--- BEGIN ---
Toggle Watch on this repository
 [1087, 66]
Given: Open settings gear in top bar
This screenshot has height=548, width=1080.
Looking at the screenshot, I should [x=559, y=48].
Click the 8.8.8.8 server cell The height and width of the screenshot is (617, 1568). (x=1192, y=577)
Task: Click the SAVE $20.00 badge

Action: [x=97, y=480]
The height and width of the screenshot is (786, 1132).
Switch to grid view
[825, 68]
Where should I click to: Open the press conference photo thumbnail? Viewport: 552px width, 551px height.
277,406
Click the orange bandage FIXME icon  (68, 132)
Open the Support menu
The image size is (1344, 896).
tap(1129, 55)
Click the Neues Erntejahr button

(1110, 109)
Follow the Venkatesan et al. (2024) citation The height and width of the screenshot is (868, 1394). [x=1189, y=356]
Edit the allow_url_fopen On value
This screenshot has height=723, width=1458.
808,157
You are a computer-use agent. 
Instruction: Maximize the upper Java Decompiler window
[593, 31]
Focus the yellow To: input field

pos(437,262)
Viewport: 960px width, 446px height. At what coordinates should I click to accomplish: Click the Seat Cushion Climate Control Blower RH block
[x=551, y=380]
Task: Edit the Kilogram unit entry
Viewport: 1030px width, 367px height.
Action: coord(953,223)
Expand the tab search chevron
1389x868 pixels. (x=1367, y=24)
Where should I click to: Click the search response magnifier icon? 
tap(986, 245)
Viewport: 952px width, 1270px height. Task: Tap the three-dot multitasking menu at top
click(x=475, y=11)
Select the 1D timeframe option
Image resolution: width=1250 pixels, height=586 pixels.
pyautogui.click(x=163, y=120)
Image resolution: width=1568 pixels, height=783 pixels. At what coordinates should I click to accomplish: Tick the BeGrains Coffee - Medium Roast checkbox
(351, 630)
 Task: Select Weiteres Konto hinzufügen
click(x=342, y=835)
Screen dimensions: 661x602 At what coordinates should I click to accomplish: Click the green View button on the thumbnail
--- END ---
* [WHAT TO PRODUCE]:
Substitute "Display" for every occurrence of "Viewport" in the items above, and reproduce all of the items with everything else left unchanged.

* [COMPLETE OUTPUT]:
Toggle Watch on this repository
 [1087, 66]
Given: Open settings gear in top bar
This screenshot has height=548, width=1080.
Looking at the screenshot, I should [x=559, y=48].
Click the 8.8.8.8 server cell The height and width of the screenshot is (617, 1568). (x=1192, y=577)
Task: Click the SAVE $20.00 badge

Action: [x=97, y=480]
The height and width of the screenshot is (786, 1132).
Switch to grid view
[825, 68]
Where should I click to: Open the press conference photo thumbnail? Display: 552px width, 551px height.
277,406
Click the orange bandage FIXME icon  (68, 132)
Open the Support menu
The image size is (1344, 896).
tap(1129, 55)
Click the Neues Erntejahr button

(1110, 109)
Follow the Venkatesan et al. (2024) citation The height and width of the screenshot is (868, 1394). [x=1189, y=356]
Edit the allow_url_fopen On value
This screenshot has height=723, width=1458.
808,157
You are a computer-use agent. 
Instruction: Maximize the upper Java Decompiler window
[593, 31]
Focus the yellow To: input field

pos(437,262)
Display: 960px width, 446px height. At what coordinates should I click to accomplish: Click the Seat Cushion Climate Control Blower RH block
[x=551, y=380]
Task: Edit the Kilogram unit entry
Display: 1030px width, 367px height.
Action: coord(953,223)
Expand the tab search chevron
1389x868 pixels. (x=1367, y=24)
Where should I click to: Click the search response magnifier icon? 
tap(986, 245)
Display: 952px width, 1270px height. Task: Tap the three-dot multitasking menu at top
click(x=475, y=11)
Select the 1D timeframe option
Image resolution: width=1250 pixels, height=586 pixels.
pyautogui.click(x=163, y=120)
Image resolution: width=1568 pixels, height=783 pixels. At what coordinates should I click to accomplish: Tick the BeGrains Coffee - Medium Roast checkbox
(351, 630)
 Task: Select Weiteres Konto hinzufügen
click(x=342, y=835)
Screen dimensions: 661x602 At what coordinates should I click to accomplish: Click the green View button on the thumbnail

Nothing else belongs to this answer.